**Request A**:
List every country named in the text on medieval stained glass.
**Request B**:
From the text on medieval stained glass, set down word for word the passage that begins at the words "Stained glass windows were used predominantly" and ends after "the medieval world.".

**Text shown**:
---*---

Medieval stained glass is the coloured and painted glass of medieval Europe from the 10th century to the 16th century. For much of this period stained glass windows were the major pictorial art form, particularly in northern France, Germany and England, where windows tended to be larger than in southern Europe (in Italy, for example, frescos were more common). In some countries, such as Sweden and England, only a small number of original stained windows has survived to this day.

Stained glass windows were used predominantly in churches, but were also found in wealthy domestic settings and public buildings such as town halls, though surviving examples of secular glass are very rare indeed. Stained glass windows were used in churches to enhance their beauty and to inform the viewer through narrative or symbolism. The subject matter was generally religious in churches, though "portraits" and heraldry were often included, and many narrative scenes give valuable insights into the medieval world.

History

Early stained glass 

Window glass was in use from at least the 1st century AD and colored and painted window glass for use in religious buildings was also manufactured at an early date. The earliest extant example of ecclesiastical stained glass is possibly that from Basilica of San Vitale in Ravenna, Italy—a clear glass roundel with a depiction of Christ in Majesty, thought to be from the 6th century.

---*---

**Listed records**:
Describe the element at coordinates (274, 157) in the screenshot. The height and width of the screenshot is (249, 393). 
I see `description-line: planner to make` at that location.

---*---

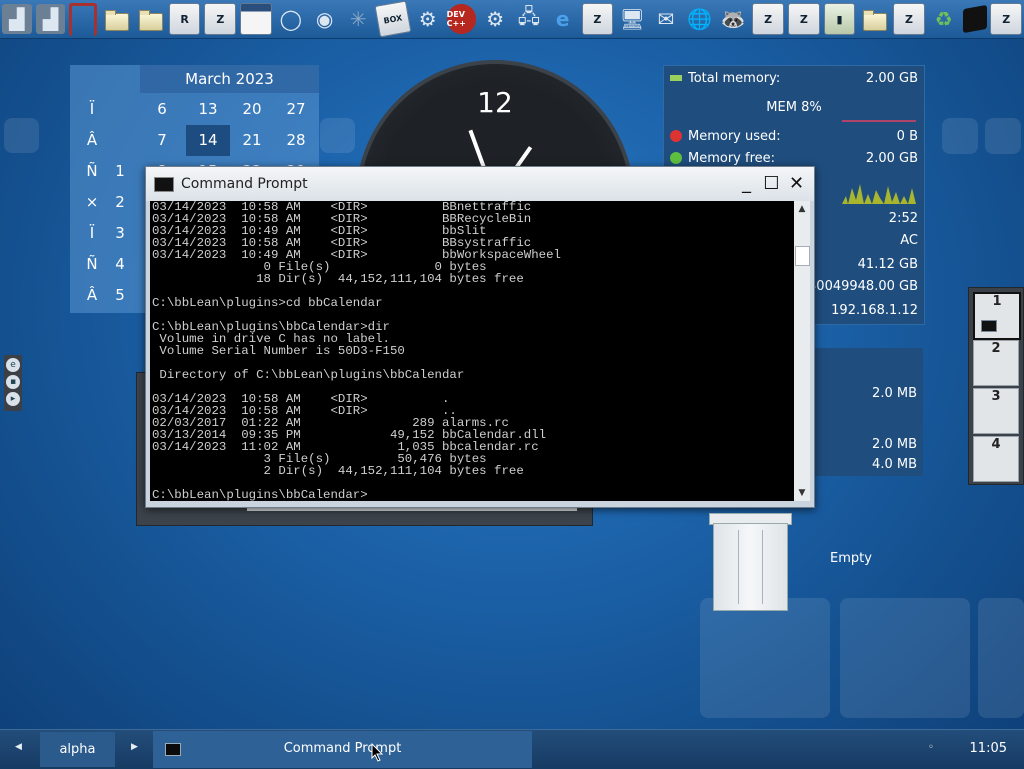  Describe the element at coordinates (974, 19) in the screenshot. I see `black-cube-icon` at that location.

---*---

**Written reply A**:
France, Germany, England, Italy, Sweden

**Written reply B**:
Stained glass windows were used predominantly in churches, but were also found in wealthy domestic settings and public buildings such as town halls, though surviving examples of secular glass are very rare indeed. Stained glass windows were used in churches to enhance their beauty and to inform the viewer through narrative or symbolism. The subject matter was generally religious in churches, though "portraits" and heraldry were often included, and many narrative scenes give valuable insights into the medieval world.